Als het contact per ongeluk verloren gaat, verschuift het potentiaalnulpunt onmiddellijk naar een andere plaats en komt de werkplek onder geïnduceerde spanning te staan en lopen mensen gevaar. Om deze reden is het het beste om twee verdedigingen van betrouwbaarheid te maken. De figuur geeft een verklaring van deze nuance.
Het maximum van de geïnduceerde elektromagnetische component van de spanning valt op de grenzen van de interactiezone van de lijn, in het bijzonder op de ontkoppelde lijnscheiders. Op deze punten op de aardingsbus van de lijnscheider of op de eerste steun, gerekend vanaf het onderstation, worden metingen uitgevoerd met aardingen aan beide uiteinden van de lijn. Dienovereenkomstig worden voltmeters geselecteerd, waarvan de klasse moet passen binnen de verwachte limieten tot 500 - 1000 volt.
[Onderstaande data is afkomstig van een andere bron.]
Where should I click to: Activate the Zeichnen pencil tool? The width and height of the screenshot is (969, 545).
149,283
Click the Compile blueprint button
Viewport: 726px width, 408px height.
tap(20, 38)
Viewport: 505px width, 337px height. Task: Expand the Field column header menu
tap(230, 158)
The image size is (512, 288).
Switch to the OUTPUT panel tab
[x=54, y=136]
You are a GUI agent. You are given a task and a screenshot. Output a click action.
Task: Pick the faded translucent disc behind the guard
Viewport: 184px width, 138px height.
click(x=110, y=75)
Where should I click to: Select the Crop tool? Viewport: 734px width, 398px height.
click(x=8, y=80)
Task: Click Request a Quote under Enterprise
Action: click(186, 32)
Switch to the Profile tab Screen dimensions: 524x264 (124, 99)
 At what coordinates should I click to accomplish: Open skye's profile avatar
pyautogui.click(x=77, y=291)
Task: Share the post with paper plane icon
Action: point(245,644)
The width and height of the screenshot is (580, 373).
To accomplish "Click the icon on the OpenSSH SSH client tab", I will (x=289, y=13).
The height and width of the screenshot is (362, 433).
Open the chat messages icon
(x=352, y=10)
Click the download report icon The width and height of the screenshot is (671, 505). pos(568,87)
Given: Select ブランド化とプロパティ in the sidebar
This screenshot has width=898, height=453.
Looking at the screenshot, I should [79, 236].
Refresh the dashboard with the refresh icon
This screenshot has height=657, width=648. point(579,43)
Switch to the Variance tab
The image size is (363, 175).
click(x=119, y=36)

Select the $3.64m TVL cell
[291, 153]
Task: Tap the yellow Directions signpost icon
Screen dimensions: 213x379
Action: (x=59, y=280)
Wanneer de maximale stroom van de beïnvloedende lijn bekend is, wordt het na het uitvoeren van metingen in de huidige modus mogelijk om de maximale geïnduceerde spanning te berekenen, die wordt berekend met de formule:
Het is belangrijk om de basisprincipes van veiligheid in gedachten te houden tijdens het meten. De aansluitdraden, het frame van de scheider en de voltmeter zelf kunnen onder spanning worden gezet en voor een veilige werking moet u eerst het meetcircuit in elkaar zetten en pas daarna aansluiten op de fasedraden.
Aansluitdraden moeten geïsoleerd zijn voor een spanning van minimaal 1000 volt.Werknemers moeten diëlektrische laarzen en handschoenen dragen. Als het tijdens de meting nodig is om de meetgrenzen van de voltmeterschaal te wijzigen, moet u eerst het volledige meetcircuit loskoppelen van de lijn.